By SALMAN MASOOD and ERIC SCHMITT
ISLAMABAD, Pakistan — Just a few months ago, Husain Haqqani, the former Pakistani ambassador to the United States, brimmed with charm and confidence as he hosted lavish dinner parties for diplomats, generals, journalists and White House aides in Washington.
Now Mr. Haqqani is confined to the regal hilltop residence of Pakistan’s prime minister, tangled in a legal battle over a controversial memo that he says has put his life in jeopardy.
Hounded by what he and his supporters say is a vicious smear campaign by a nationalist, right-wing media, and fearful of being kidnapped or killed by the country’s powerful spy agency, Mr.
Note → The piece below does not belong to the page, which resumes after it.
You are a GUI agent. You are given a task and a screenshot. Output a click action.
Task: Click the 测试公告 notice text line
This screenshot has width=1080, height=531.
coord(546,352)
Haqqani has spent the past five weeks sequestered in a guest suite in the premier’s residence overlooking the capital. He has left the compound just three times — twice for legal proceedings and once for a dental appointment — each time flanked by a heavy security detail.
As ambassador, Mr. Haqqani, a 55-year-old former journalist and Boston University professor, glided about Washington pressing Pakistan’s case to Congress and administration officials, and dropping news tips to reporters. Now he feels cooped up.
“I can go out for a walk, but it is essentially like a house arrest,” Mr. Haqqani said in an interview. ….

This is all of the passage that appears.